■ What needs to be done
Reproduce the entries below word for word, from the first line through the line containing "Action: [613, 399]", including both.

■ Material to process
## START

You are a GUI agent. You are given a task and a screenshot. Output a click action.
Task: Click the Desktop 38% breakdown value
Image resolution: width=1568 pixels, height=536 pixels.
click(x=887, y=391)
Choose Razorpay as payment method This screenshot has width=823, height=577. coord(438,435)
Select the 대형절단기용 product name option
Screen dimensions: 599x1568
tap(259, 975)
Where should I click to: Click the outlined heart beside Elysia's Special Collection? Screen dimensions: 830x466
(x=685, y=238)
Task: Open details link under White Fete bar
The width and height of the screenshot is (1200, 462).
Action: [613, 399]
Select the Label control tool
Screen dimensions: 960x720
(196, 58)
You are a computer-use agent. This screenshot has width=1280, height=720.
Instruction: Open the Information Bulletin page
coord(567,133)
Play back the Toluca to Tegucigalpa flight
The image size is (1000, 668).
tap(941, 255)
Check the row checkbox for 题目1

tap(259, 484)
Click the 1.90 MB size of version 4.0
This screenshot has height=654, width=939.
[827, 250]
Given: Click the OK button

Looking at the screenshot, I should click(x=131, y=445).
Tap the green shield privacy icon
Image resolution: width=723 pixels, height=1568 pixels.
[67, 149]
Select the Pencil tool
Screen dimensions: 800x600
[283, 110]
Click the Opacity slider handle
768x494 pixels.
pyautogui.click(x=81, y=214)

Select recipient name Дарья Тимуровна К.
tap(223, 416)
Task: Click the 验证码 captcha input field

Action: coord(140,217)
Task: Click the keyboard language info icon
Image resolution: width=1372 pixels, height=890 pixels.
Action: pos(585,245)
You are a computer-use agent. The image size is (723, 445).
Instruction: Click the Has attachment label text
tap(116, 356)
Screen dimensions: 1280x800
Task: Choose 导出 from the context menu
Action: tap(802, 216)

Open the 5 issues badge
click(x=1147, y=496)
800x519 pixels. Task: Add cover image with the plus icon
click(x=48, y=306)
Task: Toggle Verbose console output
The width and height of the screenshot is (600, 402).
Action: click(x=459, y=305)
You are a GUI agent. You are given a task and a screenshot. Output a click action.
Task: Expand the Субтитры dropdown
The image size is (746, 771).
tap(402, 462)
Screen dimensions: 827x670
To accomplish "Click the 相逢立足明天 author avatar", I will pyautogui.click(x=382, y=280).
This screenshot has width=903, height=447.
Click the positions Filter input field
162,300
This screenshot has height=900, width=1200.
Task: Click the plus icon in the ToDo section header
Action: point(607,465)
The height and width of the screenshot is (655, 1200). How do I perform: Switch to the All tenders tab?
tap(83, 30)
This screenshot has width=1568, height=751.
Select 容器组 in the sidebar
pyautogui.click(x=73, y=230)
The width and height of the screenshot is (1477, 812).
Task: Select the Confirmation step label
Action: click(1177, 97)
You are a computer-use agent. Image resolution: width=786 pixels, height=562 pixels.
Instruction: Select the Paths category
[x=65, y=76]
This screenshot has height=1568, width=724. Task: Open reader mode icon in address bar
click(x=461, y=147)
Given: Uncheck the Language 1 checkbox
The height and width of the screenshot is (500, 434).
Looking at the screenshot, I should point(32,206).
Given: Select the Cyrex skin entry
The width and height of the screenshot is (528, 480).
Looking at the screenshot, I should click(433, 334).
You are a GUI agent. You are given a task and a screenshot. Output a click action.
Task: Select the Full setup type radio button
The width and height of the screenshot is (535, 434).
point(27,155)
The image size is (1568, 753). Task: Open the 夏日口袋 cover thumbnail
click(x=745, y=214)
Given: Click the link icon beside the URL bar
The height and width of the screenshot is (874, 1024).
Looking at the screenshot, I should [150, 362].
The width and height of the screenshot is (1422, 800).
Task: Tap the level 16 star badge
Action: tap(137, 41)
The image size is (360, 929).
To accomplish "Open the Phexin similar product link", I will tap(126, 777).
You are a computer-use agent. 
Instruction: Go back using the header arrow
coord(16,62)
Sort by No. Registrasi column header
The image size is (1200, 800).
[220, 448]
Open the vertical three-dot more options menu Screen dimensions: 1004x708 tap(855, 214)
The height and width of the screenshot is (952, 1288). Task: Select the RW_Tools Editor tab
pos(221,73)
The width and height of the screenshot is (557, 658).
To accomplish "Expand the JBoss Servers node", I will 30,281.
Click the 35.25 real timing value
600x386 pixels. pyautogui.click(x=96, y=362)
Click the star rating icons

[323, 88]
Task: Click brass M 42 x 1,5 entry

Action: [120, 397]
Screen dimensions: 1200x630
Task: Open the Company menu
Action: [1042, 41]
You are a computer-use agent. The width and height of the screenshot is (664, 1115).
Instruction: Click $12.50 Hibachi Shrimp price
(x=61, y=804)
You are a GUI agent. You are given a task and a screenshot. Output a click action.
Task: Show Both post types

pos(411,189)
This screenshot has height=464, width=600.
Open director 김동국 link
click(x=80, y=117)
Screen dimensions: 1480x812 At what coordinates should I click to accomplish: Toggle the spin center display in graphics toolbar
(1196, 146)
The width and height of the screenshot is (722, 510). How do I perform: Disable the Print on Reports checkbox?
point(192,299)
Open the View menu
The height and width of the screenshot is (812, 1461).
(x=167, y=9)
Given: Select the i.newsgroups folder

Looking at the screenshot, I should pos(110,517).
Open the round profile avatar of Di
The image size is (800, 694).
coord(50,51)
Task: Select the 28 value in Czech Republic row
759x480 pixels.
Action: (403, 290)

## END

■ Answer to the problem
You are a GUI agent. You are given a task and a screenshot. Output a click action.
Task: Click the Desktop 38% breakdown value
Image resolution: width=1568 pixels, height=536 pixels.
click(x=887, y=391)
Choose Razorpay as payment method This screenshot has width=823, height=577. coord(438,435)
Select the 대형절단기용 product name option
Screen dimensions: 599x1568
tap(259, 975)
Where should I click to: Click the outlined heart beside Elysia's Special Collection? Screen dimensions: 830x466
(x=685, y=238)
Task: Open details link under White Fete bar
The width and height of the screenshot is (1200, 462).
Action: [613, 399]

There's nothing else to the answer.